_What is needed_
Pick out every line of the material that contains the string "width", and copy each one in full. Matching is case-sensitive.
### Exercise input
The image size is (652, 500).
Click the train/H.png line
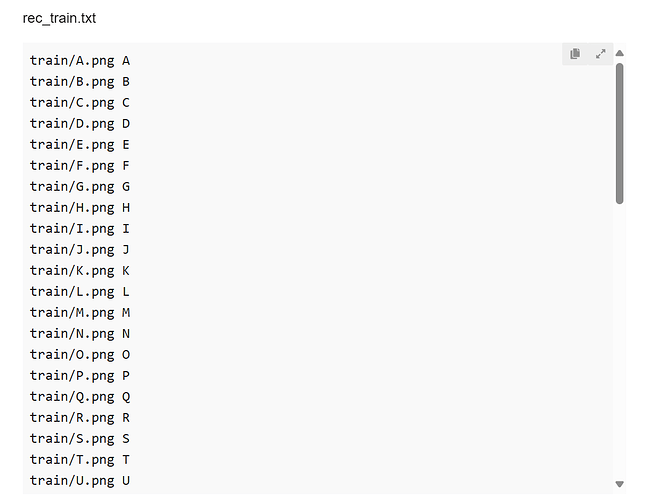tap(80, 208)
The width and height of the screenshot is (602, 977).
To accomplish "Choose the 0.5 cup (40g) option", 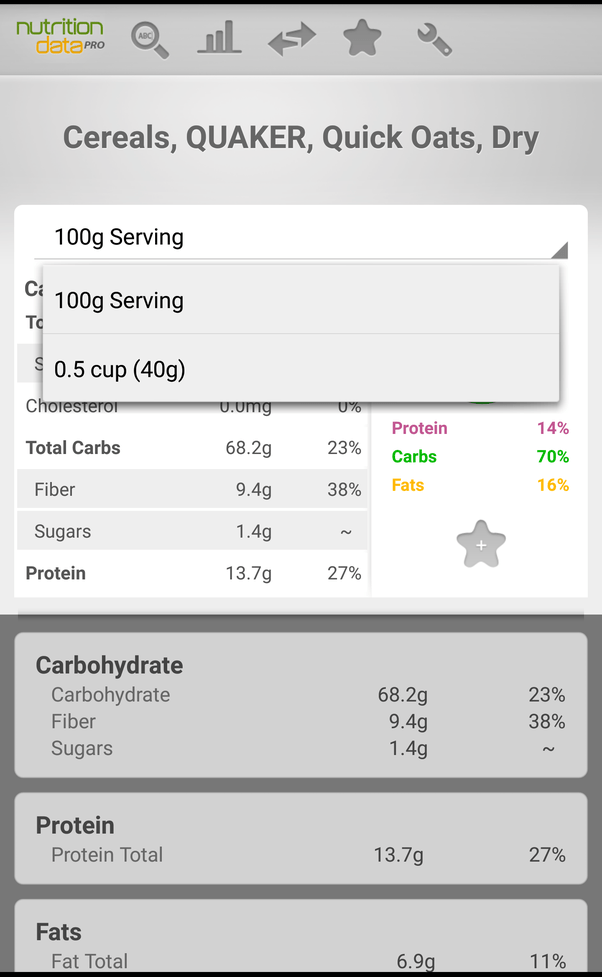I will (301, 368).
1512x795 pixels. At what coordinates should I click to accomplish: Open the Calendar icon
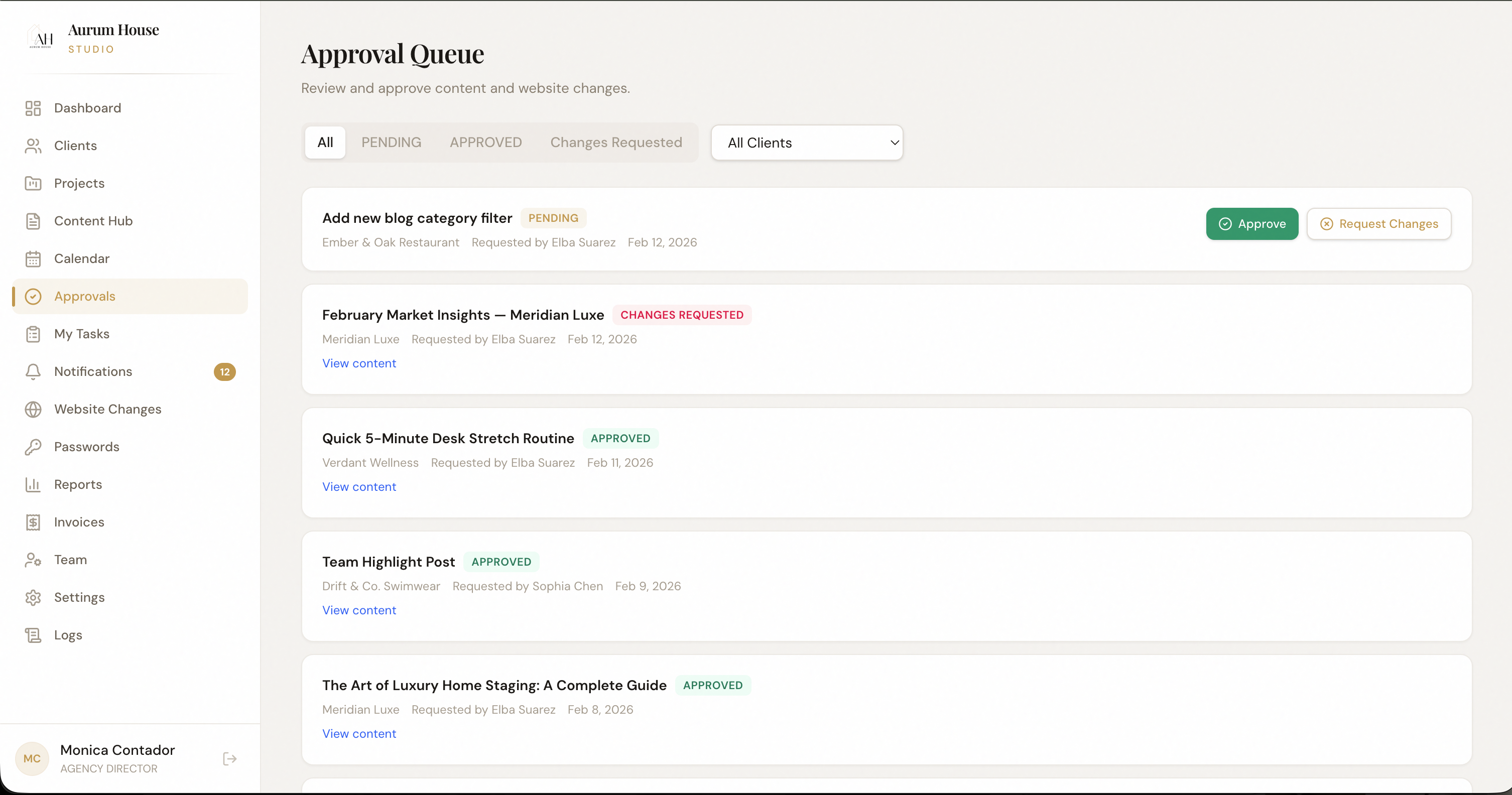point(34,258)
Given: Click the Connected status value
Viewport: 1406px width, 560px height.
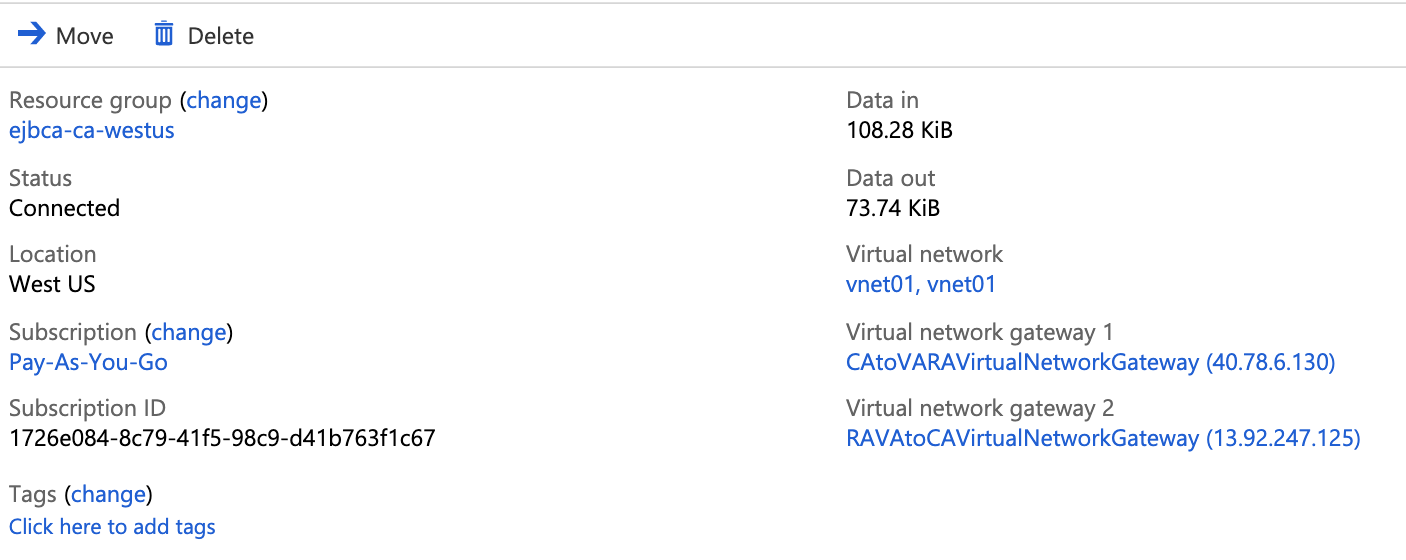Looking at the screenshot, I should (64, 208).
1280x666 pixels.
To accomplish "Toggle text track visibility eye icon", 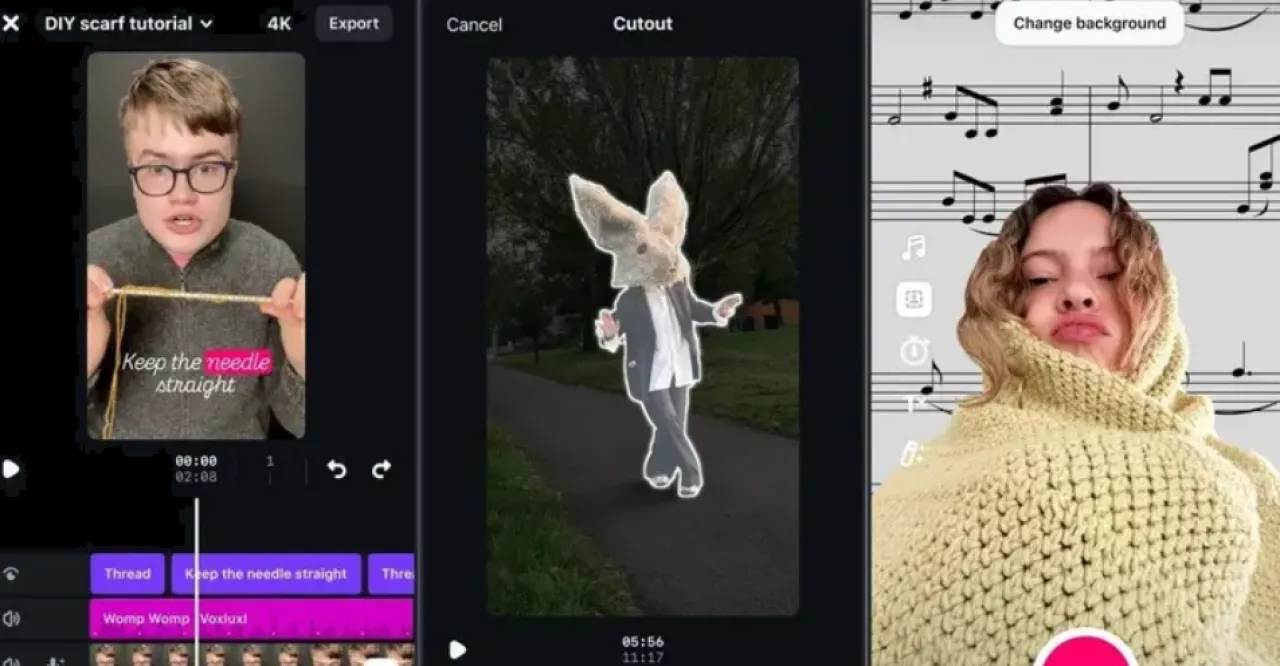I will click(11, 574).
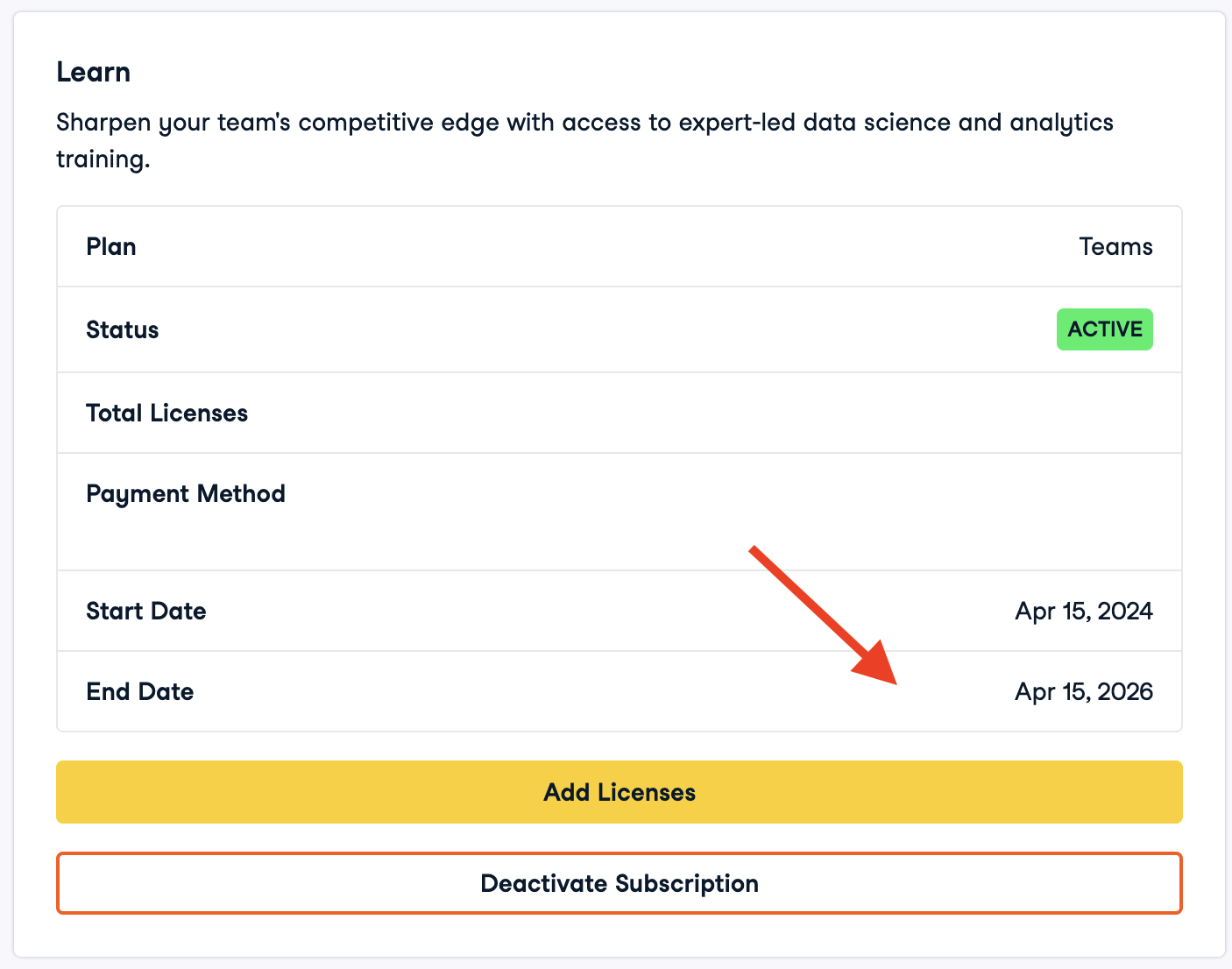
######
_Solution to this exercise_
The width and height of the screenshot is (602, 977).
Viewport: 1406px width, 560px height.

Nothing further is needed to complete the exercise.